"Rexurdimento" (revival) is the name given to the nineteenth century in the history of Galician literature and implies that the recovery was not only literary but also cultural, political and historical.
After the French invasion (1809) and the conflicts between the absolutists and liberals the first texts were written in Galician, printed on loose sheets or in newspapers for propaganda purposes. Some called the peasants to defend their country and others defended liberal ideas.
Throughout the century, after the end of the absolutism and the start of the constitutional monarchy, various Galician movements grew up based on the defence of the individuality and personality of Galicia. The first, in the forties, was "Provincialism" which proclaimed the social abandonment of the country and attempted to achieve social esteem for its art, customs and history. These movements were left outside political circles after their support of the failure of the Solis military uprising -the shooting of the "Carral Martyrs"- and they took refuge in the world of culture and literature. The second 'Galicianist' generation, "Regionalism", brought together culture and politics, with the language being their main concern.
A step along the way towards linguistic and literary strengthening, were the first "Floral Games" held in A Coruña in 1861. The prize-winning compositions, with samples of contemporary poetry, appeared a year later in the Album de la Caridad, which was the first anthology of the Galician "Rexurdimento".
The publication in 1863 of the Cantares Gallegos, entirely written in Galician by our superb poetess, Rosalía de Castro, marked the beginning of the "Rexurdimiento" in full.
The quality of the works by Rosalia de Castro crossed the frontiers of Galicia and became part of universal literature. Her poetry was the object of many studies and translations into other languages.
1880 was a year of many publications. Compositions by the most famous authors of the times appeared: Follas Novas by Rosalia de Castro, Aires da miña terra by Curros Enriquez, Saudades Gallegas by Lamas de Carvajal. And six years later, the Queixumes dos pinos by Eduardo Pondal was published.
|Curros Enríquez was one of the favourite authors of his time. His poetry reported the social injustices (emigration, opression ...) and defenced progressive ideas. Curros set up a tradition of combative poetry carried on later by a number of writers (Cabanillas, Celso Emilio...). Pondal, author of the Galician anthem, looked for the pre-historic roots of his people,
highlighting its cultivated side in order to exalt it from its individuality.
Pondal aimed to fix Galician as a cultivated and literary language.|
The "Rexurdimento" authors were not aware of the rich tradition of medieval Galician lyric poetry. They wrote under the conviction that they were the first to use the language for literary purposes. They therefore had no idiomatic rules to follow and had to base their writing on oral usage.

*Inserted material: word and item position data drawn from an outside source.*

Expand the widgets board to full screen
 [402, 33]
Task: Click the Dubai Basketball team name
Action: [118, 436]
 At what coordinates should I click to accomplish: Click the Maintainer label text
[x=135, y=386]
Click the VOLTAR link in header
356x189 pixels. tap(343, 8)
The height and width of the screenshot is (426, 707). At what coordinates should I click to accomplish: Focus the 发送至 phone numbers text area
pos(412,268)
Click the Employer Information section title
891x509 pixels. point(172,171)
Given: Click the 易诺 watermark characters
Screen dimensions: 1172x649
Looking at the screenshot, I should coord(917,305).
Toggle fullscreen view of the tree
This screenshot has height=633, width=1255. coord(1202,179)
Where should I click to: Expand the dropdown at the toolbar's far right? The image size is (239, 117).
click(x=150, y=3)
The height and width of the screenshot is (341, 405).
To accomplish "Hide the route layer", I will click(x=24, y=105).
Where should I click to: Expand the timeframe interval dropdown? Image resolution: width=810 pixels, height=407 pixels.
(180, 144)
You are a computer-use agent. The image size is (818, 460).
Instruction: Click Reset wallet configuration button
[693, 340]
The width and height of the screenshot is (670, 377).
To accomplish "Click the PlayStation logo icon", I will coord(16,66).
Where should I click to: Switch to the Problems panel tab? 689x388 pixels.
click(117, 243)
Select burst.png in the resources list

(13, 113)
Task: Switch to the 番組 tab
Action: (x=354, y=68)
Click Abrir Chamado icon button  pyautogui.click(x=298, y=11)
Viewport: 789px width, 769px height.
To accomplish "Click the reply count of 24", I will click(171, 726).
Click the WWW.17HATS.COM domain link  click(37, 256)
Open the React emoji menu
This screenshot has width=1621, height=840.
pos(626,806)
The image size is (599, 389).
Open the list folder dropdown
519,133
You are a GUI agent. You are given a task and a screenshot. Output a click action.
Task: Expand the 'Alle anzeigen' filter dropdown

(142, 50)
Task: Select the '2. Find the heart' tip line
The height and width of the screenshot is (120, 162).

The limits to our literature stretched slowly beyond lyrical poetry to narrative, essays and didactic prose. The consolidation of Galician prose did not take place until the twentieth century, but by the end of the nineteenth there were already important precedents: Maxina ou a filla espúrea (1880) by Marcial Valladares, the first contemporary Galician novel. A work which reached great popularity among the popular classes was O Catecismo do labrego by Lamas Carvajal, and A Tecedeira de Bonaval, O Castelo de Pambre and O niño de Pombas made their author, Antonio Lopez Ferreiro, the best prose-writer of his times.
Playwriting was less popular. After the publication of A Casamenteira in 1812 no theatrical works were published until the eighties.
In the last decades of the nineteenth century the first grammars and dictionaries of the Galician language appeared and these were essential for the standardisation process: Compendio de gramatica gallega-castellana by Francisco Mirás (1864), and the Gramatica Gallega by Saco and Arce which was a serious study of the Galician language.
The presence of Galician in the press brought great prestige to the language. In 1876 Valentin Lamas Carvajal promoted the publication of the pioneer of newspapers printed completely in Galician, O Tio Marcos da Portela. The success of this newspaper, and its clear anti-caciquism, was spectacular. Between 1886 and 1888 the press in Galicia became consolidated with the appearance of new monolingual initiatives: O Galiciano in Pontevedra, A Monteira in Lugo and As Burgas in Ourense.
One of the last manifestations of the "Rexurdimento" in the twentieth century was the constitution in 1905 of the "Real Academia Galega" (the Royal Academy of the Galician Language).